Sezione testo:

Gli uomini hanno fame, ma la divulgazione è una cosa seria. Dunque miei cari addetti ai lavori, selezionate, per favore.

Fare musica è un atto parsimonioso e in questo risiede la rivoluzione, dove parsimonia fa rima con selezione.

In quest’orgia sonora dove tutti sembrano amare e contemplare la musica in ogni sua estensione più, e soprattutto, meno pudica, gli artisti subiscono le intemperie dei giudizi senza poterli fermare, se non ignorandoli.

Allora vi chiedo di ignorare anche questo, perché quello che sto per scrivere non è importante, non è alcuna novità.

Bypassate pure, voltate pagina.

D’altronde dovreste sapere già da voi che il soggetto di questo piccolo scritto è l’unico vero fenomeno in grado di far uscire dallo stallo della banalità la musica italiana. Andrea de Simone, ovviamente, non vedo chi altro possa farlo.

laszlo

Dato che questo lo sapete già, è inutile anche parlarne.

Non piacciono a nessuno le persone che rimarcano cose di cui già siamo consapevoli, che argomentano vomitando fiumi di certezze con aria di saccenteria, dove quest’ultima macchia la bellezza dell’erudizione e la rende frivola.
Ho deciso per questo di appellarmi d’ora in avanti ad una sola variabile per stabilire il grado di bellezza nella musica: il silenzio.

E ho deciso di mostrarvi la bellezza di questo ragazzo, di nome Andrea e di fatto Laszlo, non parlandovene. Non descrivendo ciò che fa e ciò che ha fatto, né romanzandolo. Ma affidando solo e solo a voi un compito, affinché possiate costruire voi stessi, bellezza nell’esatto momento in cui la notate.

Dunque voi, che partecipate veementi all’orgia sonora di cui sopra, trovate quel brano che vi lasci in completo silenzio per tutta la sua durata. Trovate quella melodia che non vi faccia vivere il silenzio come imbarazzante. Trovatela e parlatene.

Io, ad esempio, non ho trovato nessun brano. Ho trovato un intero artista che sa far vivere l’atto di fruizione della sua musica come un vero e proprio amplesso. Si parla spesso e metaforicamente di “orgasmo” quando un brano è proprio riuscito e probabilmente i suoi feedback saranno davvero alti.
Parliamoci chiaro, però: chi è che davvero ha provato un orgasmo ascoltando una canzone? Forse sono solo invidiosa, ma credo proprio nessuno.

Qui, oggi, hic et nunc, mi devo prendere la briga di parlarvi di realtà.

E quindi bando alle metafore, bando agli orgasmi immaginari, spegnete lo schermo e chiudete questo articolo, non abbiate la cura di leggerlo fino alla fine.

Consegna 1: Riporta ogni riga dell'elenco in cui compare la stringa "what", distinguendo tra maiuscole e minuscole.

Voci elencate:
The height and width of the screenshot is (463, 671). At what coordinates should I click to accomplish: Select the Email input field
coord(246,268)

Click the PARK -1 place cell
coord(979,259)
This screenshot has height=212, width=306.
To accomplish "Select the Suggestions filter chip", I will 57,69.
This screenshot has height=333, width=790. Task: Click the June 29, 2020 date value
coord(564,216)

---

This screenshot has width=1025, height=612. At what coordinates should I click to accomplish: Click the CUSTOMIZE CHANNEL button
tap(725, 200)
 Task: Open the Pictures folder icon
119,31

Consegna 2: Riassumi in due frasi il testo sulla musica italiana.

Risultato esercizio 1:
The height and width of the screenshot is (463, 671). At what coordinates should I click to accomplish: Select the Email input field
This screenshot has width=1025, height=612. At what coordinates should I click to accomplish: Click the CUSTOMIZE CHANNEL button

Risultato esercizio 2: Il testo indica Andrea de Simone, di fatto Laszlo, come l'unico vero fenomeno in grado di far uscire la musica italiana dallo stallo della banalità e adotta il silenzio come sola variabile per stabilire il grado di bellezza nella musica. Anziché descrivere l'artista, affida ai lettori il compito di trovare un brano che li lasci in completo silenzio per tutta la sua durata e di parlarne.